Le rôle de Persécuteur

C’est une forme excessive, critique et dévalorisante, du Parent Normatif Négatif.

La personne dans ce rôle se croit obligée ou estime efficace d’être très sévère et méchante alors que ce n’est pas nécessaire. Elle infériorise et dévalorise les autres, les blâme, met à nu leurs défauts, leur fait la morale, ou les incite à se battre entre eux.

Elle s’imagine ainsi qu’elle va pouvoir dominer l’autre, mais rien n’est moins sûr. La Victime peut se rebeller ou bien un Sauveteur courra à son secours. Le Persécuteur est quelqu’un qui cherche souvent à se venger d’une frustration.

Le rôle de Victime

  • Si c’est une Victime soumise, c’est une forme excessive de l’Enfant Soumis Négatif qui amorce les points faibles d’un Sauveteur en exagérant ses handicaps personnels et en se représentant plus faible qu’elle ne l’est. Elle vit un désir comme un besoin impérieux et nécessaire. Ce rôle est souvent associé à la peur de manquer.
  • Si c’est une Victime Rebelle, c’est une forme excessive de l’Enfant Rebelle Négatif qui amorce les points faibles d’un Persécuteur. Elle est agressive, revendique et réclame. Ce rôle est souvent associé à la peur de perdre quelqu’un ou quelque chose ou d’être abandonné ou séparé.

Le rôle de Sauveteur

C’est une forme excessive du Parent Nourricier Négatif, consistant à vouloir aider les autres sans qu’ils aient rien demandé ou même contre leur gré. Bien souvent le Sauveteur n’est même pas compétent pour les aider vraiment. Et s’il l’est, il assure tout le travail à leur place, les rendant dépendants et passifs.

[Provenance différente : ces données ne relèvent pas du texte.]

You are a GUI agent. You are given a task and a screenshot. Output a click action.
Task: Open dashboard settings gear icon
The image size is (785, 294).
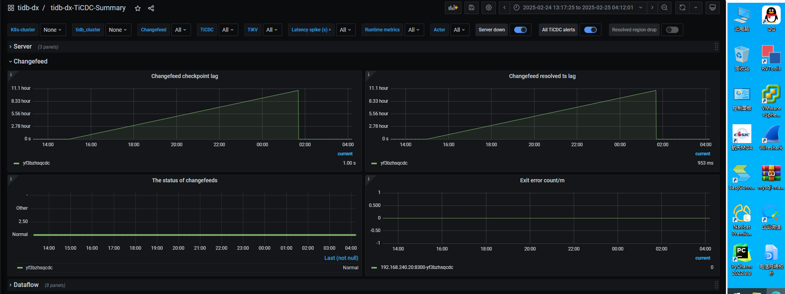click(x=489, y=8)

Ce rôle est joué par des personnes qui ont un besoin excessif de reconnaissance.

Dans le triangle dramatique, on ne peut pas être tout seul : il faut être deux ou plus. En effet il n’y a pas de Victime s’il n’y a pas de Persécuteur, pas de Sauveteur s’il n’y a pas de Victime à sauver et pas de Persécuteur s’il n’y a pas de Victime à attaquer.

On peut rentrer dans ce triangle par n’importe quel angle : soit en Victime, soit en Sauveteur, soit en Persécuteur. Mais une fois entré, il faut savoir que l’on adoptera tôt ou tard et obligatoirement les autres positions. C’est pourquoi on l’appelle le triangle dramatique.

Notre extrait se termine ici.